Clubs must then make decisions about whether they just take the compulsory three at the National AFL Draft, or whether this is the year to take five or six and really change the way their list looks. It really is a big week as clubs do their future planning.
On Monday night at the hall-of-fame, it occurred to me – when Hawthorn great John Platten was inducted into the hall-of-fame – how long these championships have been relevant to our AFL competition.
It was in the late 1970s when Platten emerged as a dynamic rover, playing for South Australia and it’s now 26 years since the championships began and a procession of players have emerged as potential AFL talent at this level.
The likes of Platten, Stephen Kernahan, Greg Williams and Paul Roos are all players, who in the very early days, showed as 16 and 17-year-olds, that they were destined to play at the highest level.
In the following years, it hasn’t varied from year-to-year, as around 40 players end up progressing through to the AFL. Last year over 40 players were drafted, while 17 were rookie-listed.
As we endeavour to explain to supporters the relevance of this competition, we often look back at just a decade ago, when the 1993 championships were held.
In this case, the championships were held in Adelaide, yet we saw the emergence of Queensland’s Jason Akermanis, the Northern Territory’s Andrew McLeod and Vic Metro’s Shannon Grant.
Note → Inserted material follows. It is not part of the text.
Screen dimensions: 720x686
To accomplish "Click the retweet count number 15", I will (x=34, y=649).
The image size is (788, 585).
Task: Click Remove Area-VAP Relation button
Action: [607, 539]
Today they collectively own a Brownlow Medal, three Norm Smith Medals and five premiership medallions.
That carnival also featured the likes of Western Australia’s Peter Bell, Jeff Farmer, Daniel Chick, Darren Gaspar and Shaun McManus, while St Kilda captain Aaron Hamill played for the ACT and Nigel and Matthew Lappin played for Vic Country.
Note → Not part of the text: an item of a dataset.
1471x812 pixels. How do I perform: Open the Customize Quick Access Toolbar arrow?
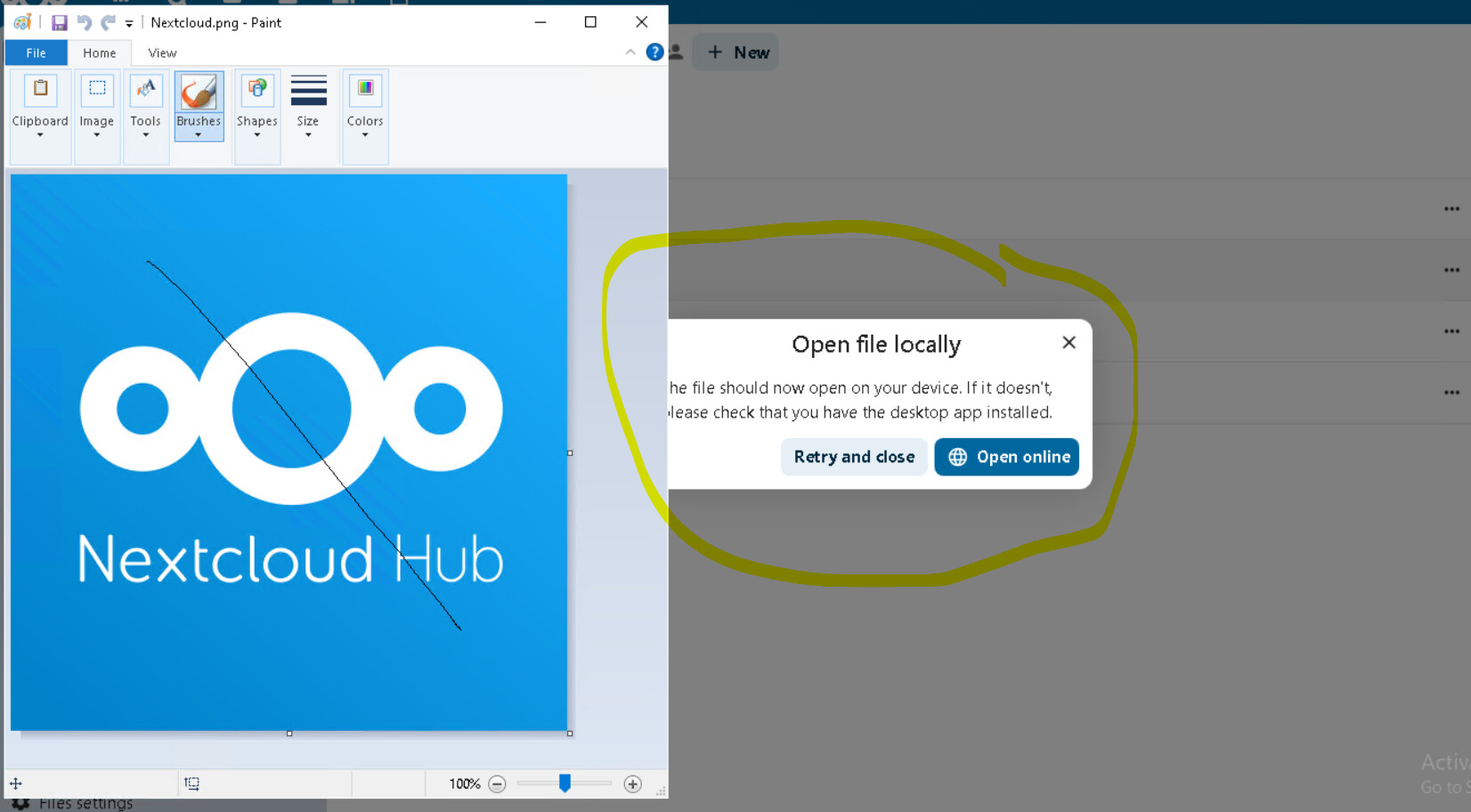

Vic Metro was the winner that year in 1993 and they have a wonderful record in these championships over the past 14 years.
The Brisbane Lions’ Chris Scott, a best-and-fairest winner and dual premiership player, was a member of that Vic Metro side, along with Brad Johnson, now a 200-game player and a dual best-and-fairest winner with the Western Bulldogs. The Kangaroos’ Adam Simpson is another dual premiership player and best-and-fairest winner, who was also a teammate of Scott and Johnson. That’s why everyone focuses on these championships.
And while not everyone that goes on to be an AFL star will necessary star this week, they will show just that little bit of something special that might appeal to a recruiting manager or one of the spotters. It might even be enough for the recruiting manager to call his name out when the draft comes in late November.